Di fronte ai 5.400 delegati che hanno preso parte ai lavori del vertice, tra esponenti governativi dei paesi invitati e rappresentanti delle multinazionali, Obama ha promesso più investimenti, più missioni commerciali, più cooperazione. Finora, ha evidenziato il presidente americano, gli scambi bilaterali tra Stati Uniti e paesi dell’Africa sono stati a un livello molto basso rispetto al loro potenziale: “tutto il nostro commercio con l’intera Africa è pari agli scambi che noi abbiamo con il Brasile, con un solo paese. Di tutti i beni che esportiamo in giro per il mondo, solo l’1% va in Africa sub-sahariana. Questo significa che abbiamo molto lavoro da fare. E dobbiamo farlo meglio, molto meglio”. Per servire l'interesse imperialista degli Usa. Che Obama infiocchetta con la consueta retorica: “come Stati Uniti, noi non guardiamo all’Africa esclusivamente per le sue risorse naturali, noi riconosciamo l’Africa stessa come una risorsa, con i suoi abitanti, i loro talenti e il loro potenziale. Noi non vogliamo semplicemente estrarre i minerali dal terreno per la nostra crescita; vogliamo costruire partnership genuine che creino posti di lavoro e opportunità per tutti i nostri concittadini e che diano il via libera alla prossima era della crescita in Africa”.

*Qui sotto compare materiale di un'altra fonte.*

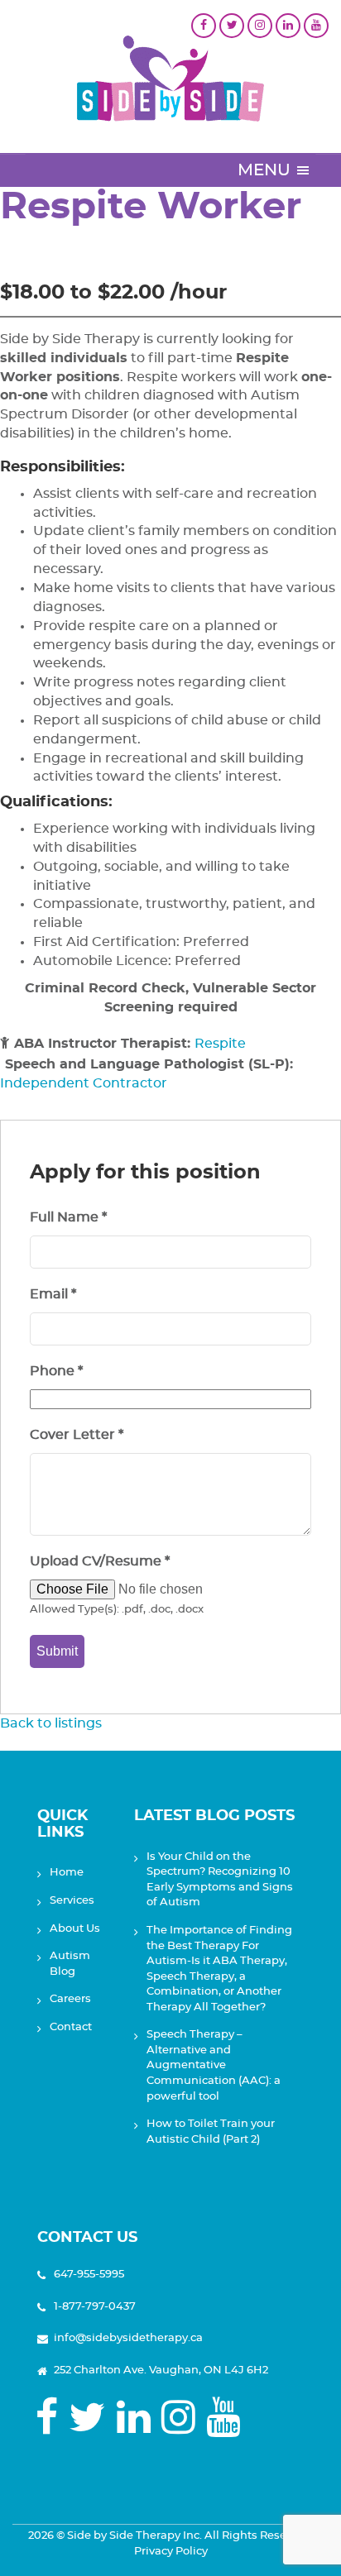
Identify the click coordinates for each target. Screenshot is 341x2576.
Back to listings (51, 1723)
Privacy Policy (171, 2551)
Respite (220, 1043)
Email (53, 1294)
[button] (264, 170)
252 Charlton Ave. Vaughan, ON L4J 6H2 (161, 2370)
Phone (56, 1371)
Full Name (68, 1217)
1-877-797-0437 (95, 2306)
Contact (71, 2027)
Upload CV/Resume (100, 1561)
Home (67, 1872)
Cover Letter (76, 1434)
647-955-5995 (89, 2274)
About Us (75, 1929)
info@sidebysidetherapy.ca (128, 2338)
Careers (70, 1999)
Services (72, 1900)
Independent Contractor (83, 1083)
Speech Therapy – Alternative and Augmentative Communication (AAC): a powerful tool (213, 2065)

Al termine della sessione del vertice sugli affari, l'amministrazione americana ha messo nel piatto impegni per investimenti e accordi commerciali per un importo complessivo superiore ai 33 miliardi di dollari. Nel dettaglio ci sono finanziamenti per un valore di 7 miliardi di dollari della campagna governativa americana per promuovere le esportazioni e gli investimenti privati statunitensi in Africa; gli accordi (per circa 14 miliardi di dollari definiti dalle circa 200 aziende private che hanno partecipato agli incontri; i finanziamenti messi a disposizione tramite la Banca Mondiale per lo sviluppo delle infrastrutture energetiche nel continente.

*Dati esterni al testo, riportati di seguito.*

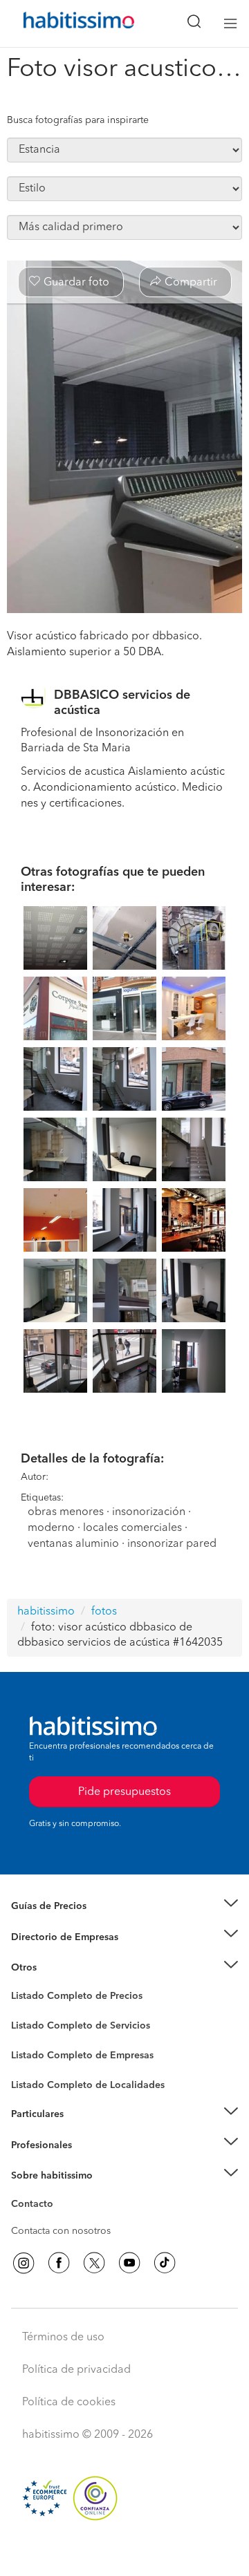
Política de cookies (69, 2402)
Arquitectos (36, 2078)
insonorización (148, 1512)
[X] (94, 2262)
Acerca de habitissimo (60, 2192)
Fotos (23, 2012)
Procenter (32, 2026)
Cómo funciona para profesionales (88, 2162)
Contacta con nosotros (61, 2231)
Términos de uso (63, 2337)
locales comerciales (132, 1528)
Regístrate (33, 2145)
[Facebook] (58, 2262)
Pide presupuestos (124, 2552)
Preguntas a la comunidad (68, 1998)
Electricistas (36, 2051)
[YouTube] (129, 2262)
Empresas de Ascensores (66, 1954)
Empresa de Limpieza (58, 1968)
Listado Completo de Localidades (88, 2085)
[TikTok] (164, 2262)
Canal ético (36, 2206)
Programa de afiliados (59, 2220)
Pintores (29, 2037)
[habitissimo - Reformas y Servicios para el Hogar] (63, 23)
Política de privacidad (76, 2370)
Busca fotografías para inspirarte (78, 120)
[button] (124, 1907)
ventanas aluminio (73, 1544)
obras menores (66, 1512)
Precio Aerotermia (51, 1937)
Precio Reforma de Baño (64, 1923)
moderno (51, 1528)
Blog (22, 1984)
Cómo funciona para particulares (83, 2131)
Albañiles (32, 2064)
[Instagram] (23, 2262)
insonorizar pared (171, 1544)
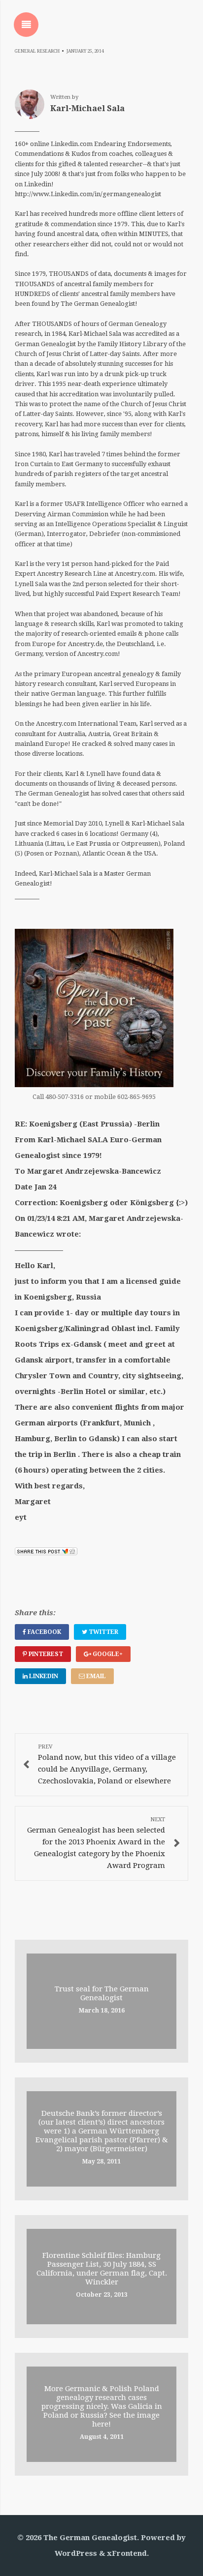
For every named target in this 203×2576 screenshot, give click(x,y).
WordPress (76, 2553)
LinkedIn (43, 1676)
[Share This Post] (46, 1552)
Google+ (107, 1654)
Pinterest (45, 1654)
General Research (37, 51)
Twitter (102, 1632)
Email (95, 1676)
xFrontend (127, 2553)
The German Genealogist (90, 2537)
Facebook (43, 1632)
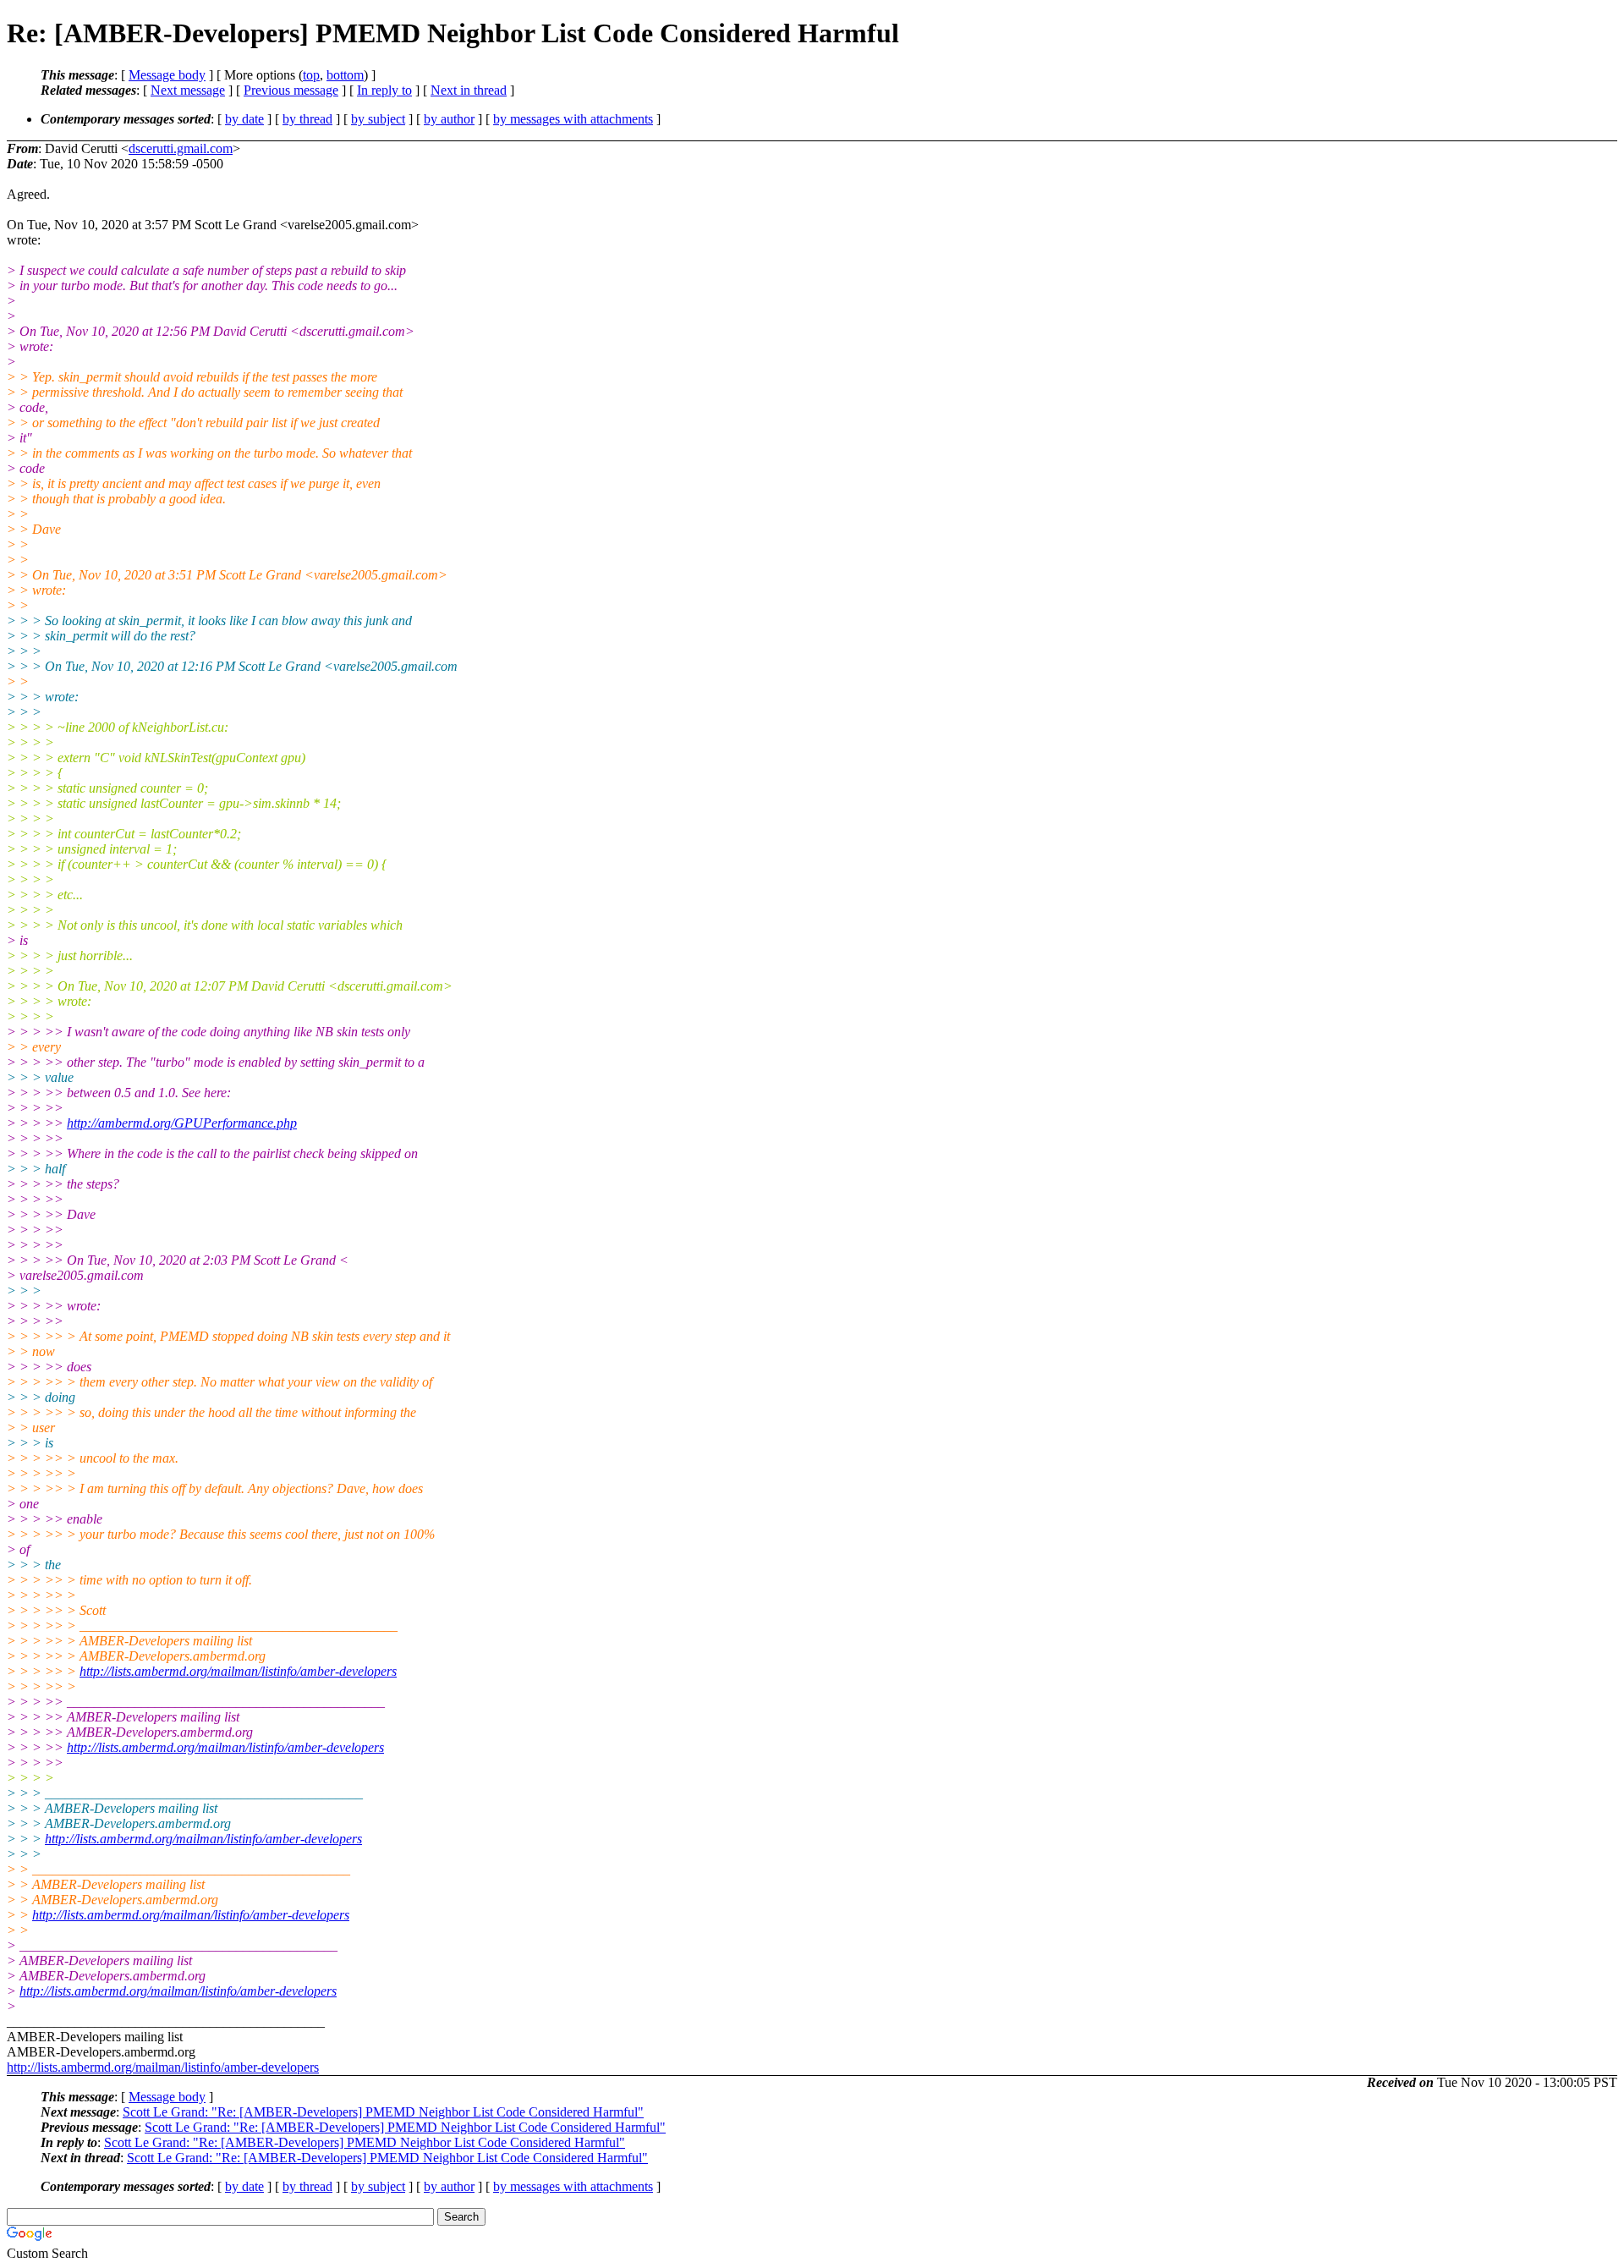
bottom (345, 75)
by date (244, 119)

Nel pacchetto ci sono anche i fondi stanziati dalle diverse agenzie e istituzioni governative statunitensi, dalla Ex-Im Bank per sostenere le esportazioni delle aziende Usa in Africa o quelli per sostenere il progetto della General Electric di vendere locomotive e altro materiale rotabile alla società ferroviaria sudafricana Transnet, assieme a quelli dei gruppi finanziari come Carlyle o dei grandi marchi del mercato dei consumi, dalla multinazionale delle bevande Coca-Cola alla catena di distribuzione Wal-Mart.
Obama si è impegnato anche a rinnovare l’Africa Growth and Opportunity Act (Agoa), la legge firmata dal presidente Bill Clinton nel 2000 che prevede l'accesso senza dazi al mercato americano per tutta una serie di prodotti dei paesi africani, in scadenza il prossimo anno, e di sviluppare l’iniziativa Power Africa con investimenti miliardari per lo sviluppo della produzione di energia nel continente. La sfida americana alla penetrazione della Cina in Africa è lanciata.